Podoplanin is a protein that in humans is encoded by the PDPN gene.

Structure and function 
Podoplanin is a mucin-type protein with a mass of 36- to 43-kDa. It is relatively well conserved between species, with homologues in humans, mice, rats, dogs and hamsters.

This gene encodes a type-I, integral membrane, heavily O-glycosylated glycoprotein with diverse distribution in human tissues. The physiological function of this protein may be related to its mucin-type character. The homologous protein in other species has been described as a differentiation antigen and influenza-virus receptor. The specific function of this protein has not been determined but it has been proposed as a marker of lung injury. Alternatively spliced transcript variants encoding different isoforms have been identified.

This protein has been found to have functions in lung alveolar cells, kidney podocytes, and lymphatic endothelial cells. More recently, this protein has been found in neural tissue in both mouse and human samples.

In lymphatic endothelial cells, experimentation has indicated that podoplanin plays a role in proper formation of linkages between the cardiovascular system and the lymphatic systems, typically causing fatty liver disease in these mice.

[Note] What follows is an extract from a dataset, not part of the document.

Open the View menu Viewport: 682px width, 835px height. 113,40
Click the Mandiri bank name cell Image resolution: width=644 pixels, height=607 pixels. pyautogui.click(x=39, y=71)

Although the exact function is unknown in many tissues, podoplanin is generally receptive to detection via immunofluorescent staining and has been shown to co-localize with the protein nestin, a type VI intermediate filament protein expressed almost primarily in neural tissues. Currently, the only protein known to interact with podoplanin physiologically is CLEC-2, a C-type lectin 2 expressed on platelets and on hematopoietic cells. Both serve a role in the proper formation of blood/lymphatic connections in embryonic development.

Clinical significance 
PDPN has been studied extensively in the cancer field. It is a specific lymphatic vessel marker, and since lymphangiogenesis levels are correlated with poor prognosis in cancer patients, it can be used as a diagnostic marker. It is often upregulated in certain types of cancer, including several types of squamous cell carcinomas, malignant mesothelioma and brain tumors. Moreover, it can be upregulated by cancer-associated fibroblasts (CAFs) in the tumor stroma, where it has been associated with poor prognosis.

In squamous cell carcinomas, PDPN is believed to play a key role in the cancer cell invasiveness by controlling invadopodia, and thus mediating efficient ECM degradation.